» AIM OF THE EXERCISE: Rewrite the records from the line with "1218x467 pixels." through the end, changing "Open" to "Expand" and keeping everything else the same. Leave the pictures out.

(Element lookup records)
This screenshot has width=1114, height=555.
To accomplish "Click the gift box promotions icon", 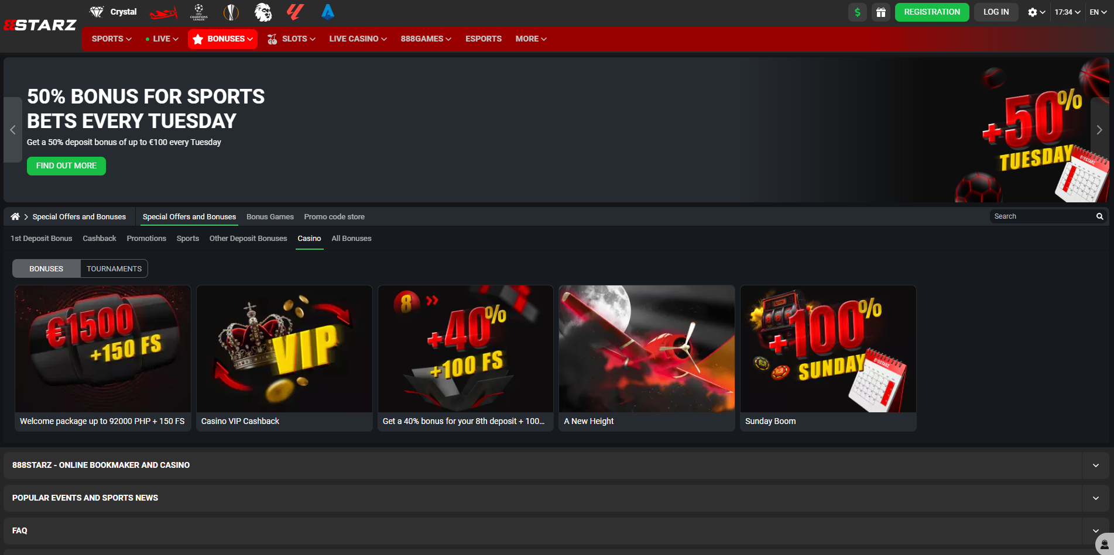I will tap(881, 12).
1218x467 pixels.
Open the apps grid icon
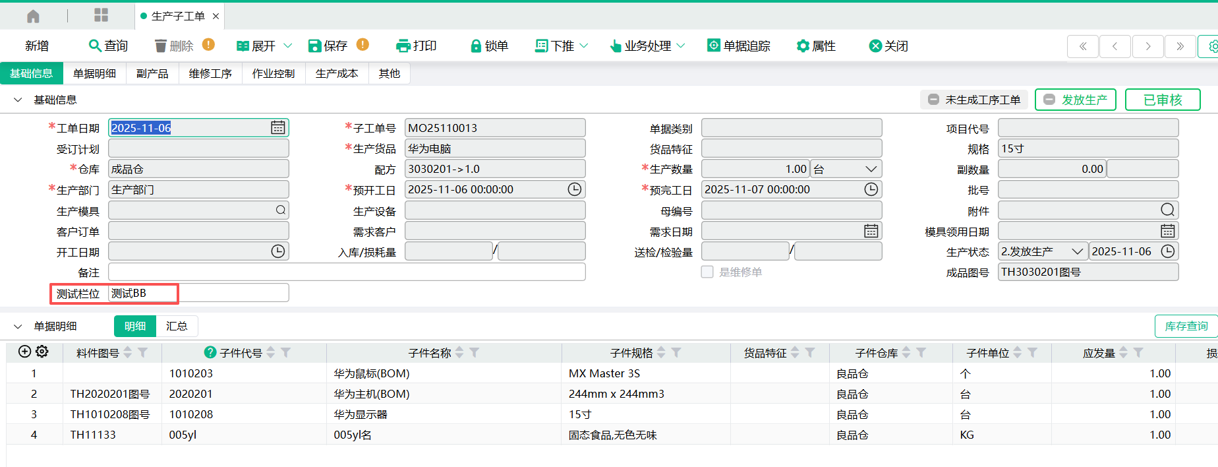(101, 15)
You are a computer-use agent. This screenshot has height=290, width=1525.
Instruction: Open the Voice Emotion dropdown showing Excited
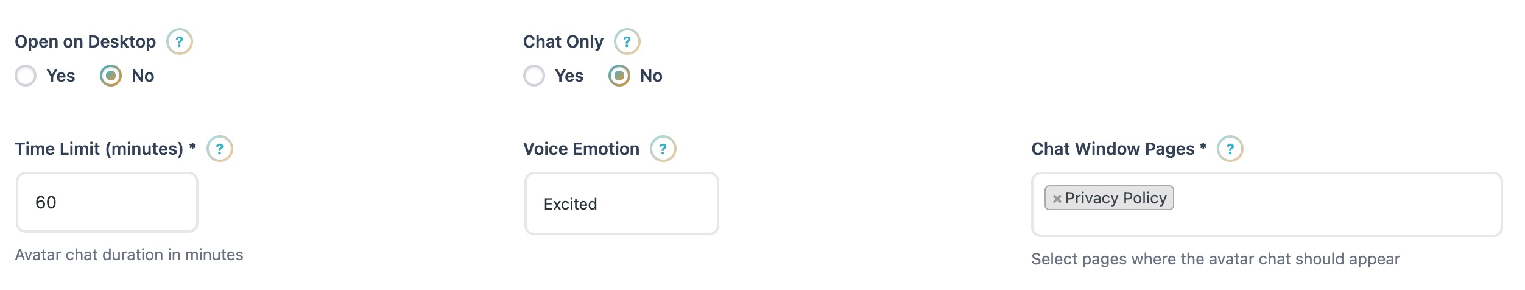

» RESPONSE TO THIS TASK:
1218x467 pixels.
Expand the apps grid icon
(101, 15)
You are a computer-use agent. This screenshot has height=290, width=1525.
Instruction: Expand the Voice Emotion dropdown showing Excited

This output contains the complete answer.